Objectively, as resource-poor countries, we have little to invest in independent news gathering, and so we rely on others for “world news”. Subjectively we suffer from the colonial condition of trusting too easily everything Anglo-American as virtuous, above reproach, right and always just.

The lesson for the Caribbean from the Brian Williams affair is that we should adopt a stance of permanent scepticism towards what is beamed and force-fed into our weak and sponge-like consciousness as “real news”.  

Such vigilance becomes even more imperative in our reliance on North American news networks since the United States, though enjoying the status of a world power, has never attached to itself the sense of global cultural legitimacy which this status entails.

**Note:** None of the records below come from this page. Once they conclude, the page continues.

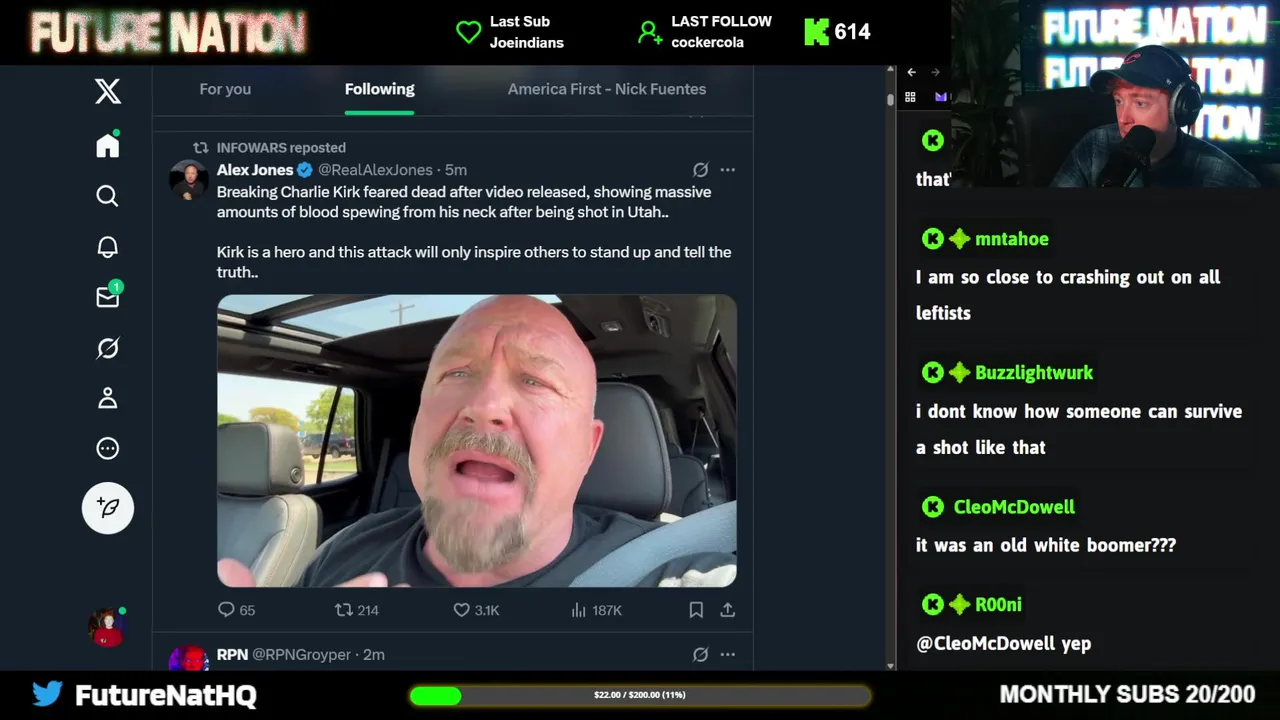Play the Alex Jones video thumbnail
1280x720 pixels.
[x=477, y=440]
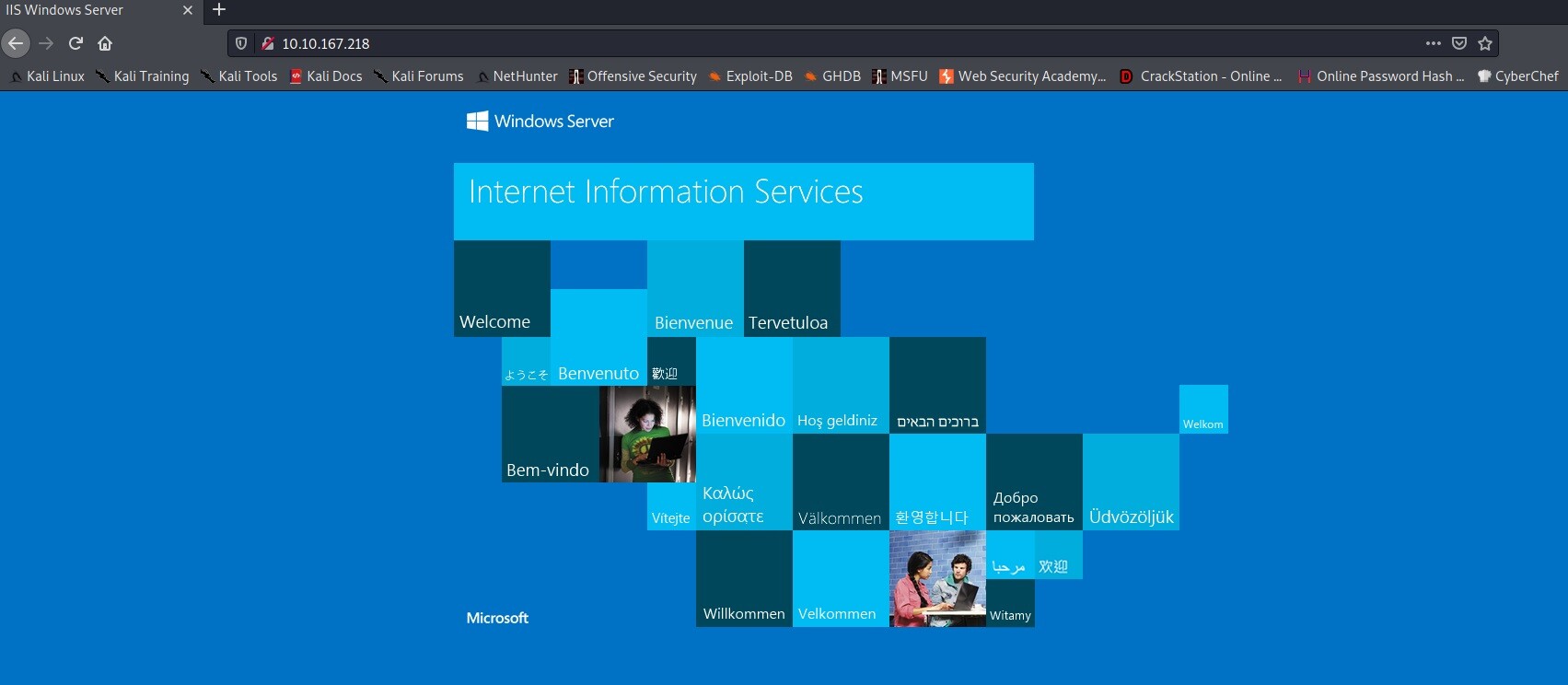Open the page actions three-dots menu
This screenshot has height=685, width=1568.
[x=1433, y=43]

In contrast, the British, after over two centuries of global imperialist domination (and knowledge and association with other peoples), have cultivated for themselves a culture of global trustworthiness and reliability, which though still essentially imperialistic and self-serving in its intent, is far more sophisticated and less crude and infantile in its method.

Thus, whilst the BBC can feel confident in offering a genuine “world service”, the United States has never actively demonstrated an appreciation of the fact that the United States of America is not the world, despite its global reach.

 This is why American news networks always appear content to rely on immature sounding “dumb blondes” and “airheads” as news anchors. While perhaps suited for domestic American consumption, they come across as no more than “entertainment news” types who cannot separate Hollywood from real life.

More troubling than the Hollywood-induced shallow sensationalism dominating American news, is the role played by both private and public media houses as propaganda arms of the United States political establishment.

It is not an accident that one of Brian Williams’ lies was his claim of being fired upon by Iraqi forces while covering the Gulf war from a helicopter. In a context where his country was at war, Williams no doubt felt himself compelled to his small patriotic bit “to support

the troops”.

Whatever the explanation, our cultural dependency has been thrown into sharp relief by the unmasking of an American news anchor upon whom thousands of Caribbean citizens rely for their current information.

There were very compelling reasons why our more progressive leaders in the 1970s warned us against cultural imperialism. Today, in this shallow age of globalisation where we assume that we are part of a single US-led global culture, we have lazily made ourselves dependent upon those who have never proven worthy of our trust.

Perhaps the Brian Williams fiasco will force us to re-examine our cultural naivety.